Linux package managers are a very interesting mechanism. For one thing, the package manager is the main thing that distinguishes one family of Linux distros from another. Things like the desktop environment, the window manager, what programs are installed by default, etc. are all malleable and don’t distinguish a distro beyond just it’s initial configuration, but the package manager is unique to each family.
Another thing that makes a package manager interesting is that it relies on a complex and intricate toolchain of back-ends and front-ends. This toolchain is what I will be examining here. We’re going to take a look at what actually happens when you install a package using a package manager like
First, we need to establish the difference between source-based and binary-based package managers. These are the two main variations of package management used by Linux distros. As the terms suggest, a source-based package manager downloads the source from a repository, builds it using the GNU toolchain or something similar, and then configures and installs the software. A binary-based package manager follows the same process except it skips the build step, because the packages in the repository are already precompiled. The
apt package manager used in Debian-based distros like Ubuntu is source-based. The
pacman program used in Arch Linux and its variants is binary-based. The
yum package system used by Red Hat, Fedora, and related distros handles a mix of source-based and binary-based packages.
I’m going to focus on source-based package managers, since the sequence of steps taken by a binary-based package manager is basically a subset of those taken by the former. To illustrate, I will use
apt. Let’s say you’re running a Debian-based distro and you want to install a package, say Vim. So you type the following at the command line:
$ sudo apt install vim
When you run the package manager, several things happen. The steps are as follows:
- The package manager checks the Debian repository (or whatever repo corresponds to the Linux distro you’re using) to find the package. It looks at what dependencies the package has and installs any of those using the same procedure that it will use for the target package. This step can be done at different times during the procedure depending on where the dependency information is and whether the package is source-based or binary-based.
- If the target package has been successfully found, the package manager downloads it. Different package managers do this in different ways: the
wgetas a back-end.
apt, as far as I can tell, has a download procedure built into it.
- The package manager verifies the package with a hash to make sure it was not corrupted in transit. This is typically either an MD5 hash or a PGP signature, depending on what package system you’re using.
- You now have a verified package file with the .deb extension (assuming you’re using
apt). This extension actually conceals the true nature of the file, which is typically just a regular tarball.
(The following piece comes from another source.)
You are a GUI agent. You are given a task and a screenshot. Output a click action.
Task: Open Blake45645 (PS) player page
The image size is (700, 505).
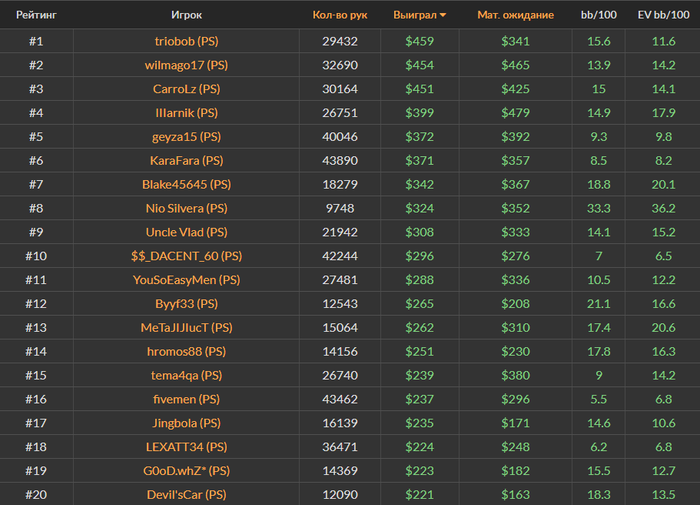click(x=186, y=184)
Back in the day, these tarballs were of the .tar.gz variety. Now most of them use the newer xz compression format rather than GZip. So if the package were truly transparent its extension would be .tar.xz and not .deb.
- To install the package from the tarball, the package manager now invokes the back-end portion, in this case
dpkg. This program first unpacks the tarball by invoking
- Assuming it’s a source-based package, the package manager back-end then goes into the newly unpacked directory and runs the Makefile. The Makefile may check for dependencies if they haven’t already been installed. It then invokes the GNU toolchain to build the software from source. Binary-based package managers will skip this and the following step.
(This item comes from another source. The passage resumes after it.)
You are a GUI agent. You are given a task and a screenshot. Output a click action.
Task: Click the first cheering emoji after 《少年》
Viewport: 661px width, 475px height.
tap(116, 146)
- The GNU toolchain executes on the source files. For our purposes we will assume we are compiling a C program. The
gccprogram is a front-end for a chain of four different programs: first the preprocessor
cpp, which resolves any macros and includes any header files; then the compiler
cc1, which translates the C code into the intermediate GNU Assembler code; then
as– the GNU Assembler – which translates the assembly code into a linkable machine code object file; then the linker
ld, which links all the object files and library files together to produce a single binary.
- Finally, the package manager copies all files to their proper locations. Binaries are typically copied to /usr/bin, man pages are copied to /usr/share/man, any shared library files are copied to /lib or /usr/lib, and any additional header files are copied to /usr/include. If necessary, any config files are updated to accommodate the new software.
- The package manager performs a cleanup step, where all the original package files are deleted.
So now you see how the front-end chain works.
apt is a front-end for
dpkg, which is a front-end for
make, which is a front-end for
gcc, which is a front-end for
cpp/cc1/as/ld. Or, in the Fedora family,
yum is a front-end for
rpm, which is a front-end for
make, and so on.